EXERCISE 1:
Locate every line in the records that contains the string "Select", and copy each of those lines. Case counts.

PAGE EXCERPT:
● ● ●
Type: Granite cube supporting 30-pound Parrot rifle
Date: Unknown
Height: 4', 4"

Historical Significance

VETERANS MEMORIAL, Coventry, is significant historically because it is evidence of a desire on the part of the community to demonstrate honor and respect for its Civil War veterans. The municipal historian advises that no historical information about the memorial is at hand, an observation confirmed by the Booth-Dimock [Public] Library staff.

Artistic Significance

Artistic significance of VETERANS MEMORIAL, Coventry, is limited. The raised lettering in recessed panel appears to be good workmanship, and the curves of the top and back of the pedestal relieve the otherwise plain appearance. The long ogee curve at the rear is well-proportioned.
● ● ●
INFORMATION PROVIDED:
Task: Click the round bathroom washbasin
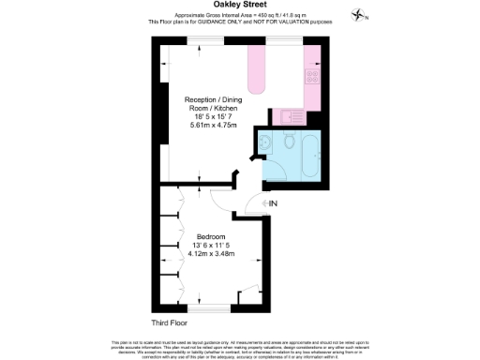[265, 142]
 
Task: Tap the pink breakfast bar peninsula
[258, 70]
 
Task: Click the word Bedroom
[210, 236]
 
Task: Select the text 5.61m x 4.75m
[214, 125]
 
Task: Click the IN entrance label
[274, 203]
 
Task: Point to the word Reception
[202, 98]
● ● ●
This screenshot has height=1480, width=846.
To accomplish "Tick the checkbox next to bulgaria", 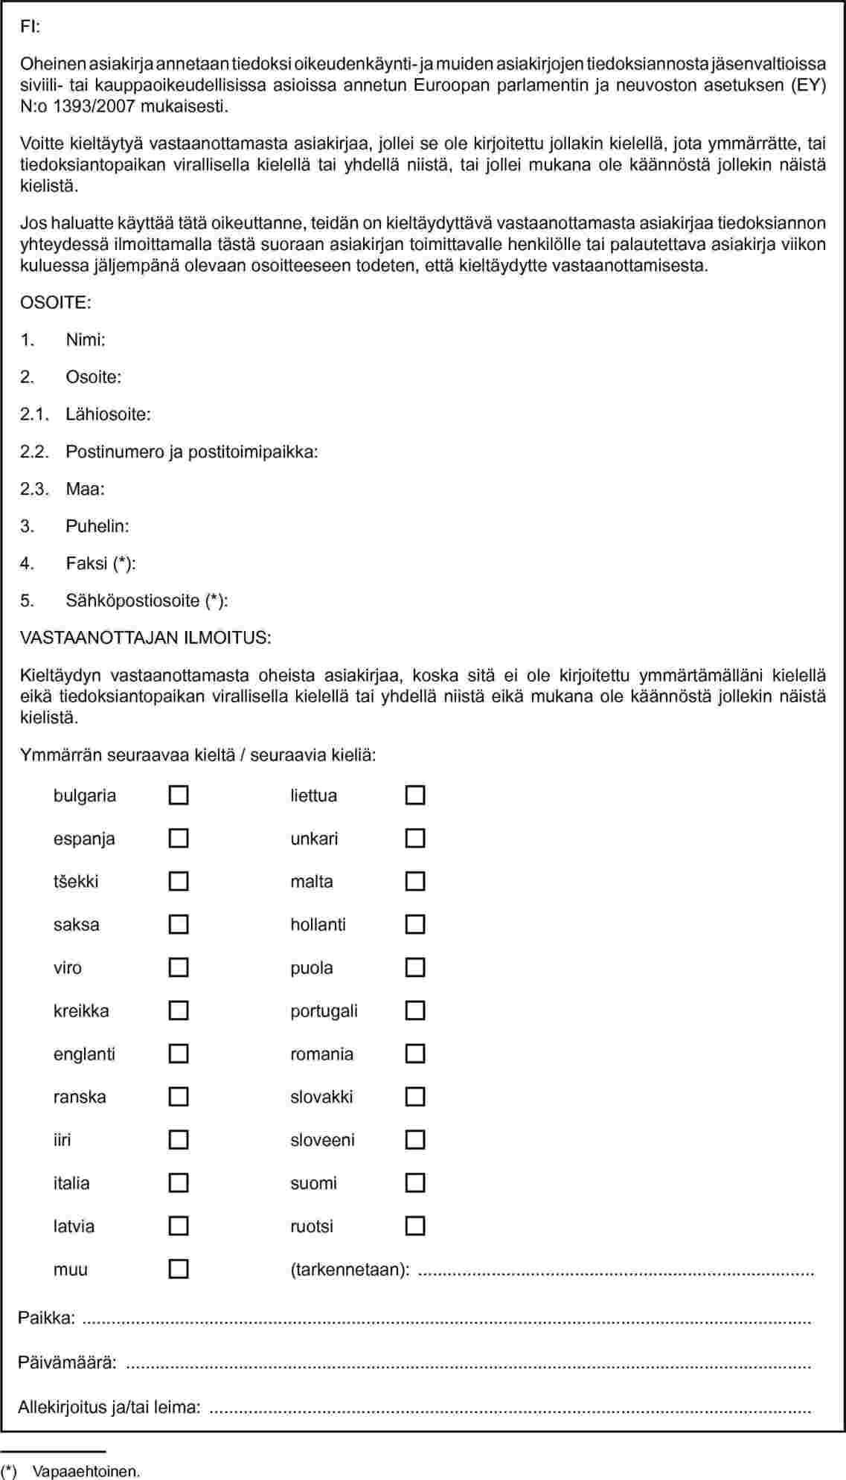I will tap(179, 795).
● ● ●
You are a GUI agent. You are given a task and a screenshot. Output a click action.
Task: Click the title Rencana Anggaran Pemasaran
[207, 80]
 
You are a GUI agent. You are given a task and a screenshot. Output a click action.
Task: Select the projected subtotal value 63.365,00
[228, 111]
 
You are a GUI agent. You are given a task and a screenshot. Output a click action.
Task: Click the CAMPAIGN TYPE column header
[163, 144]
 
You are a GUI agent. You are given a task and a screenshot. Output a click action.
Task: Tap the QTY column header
● ● ●
EXERCISE 2:
What does the granite cube support, according to the memorial description?

TASK RESPONSE 1:
Task: Select the text 5.61m x 4.75m
Task: Select the projected subtotal value 63.365,00

TASK RESPONSE 2:
A 30-pound Parrot rifle.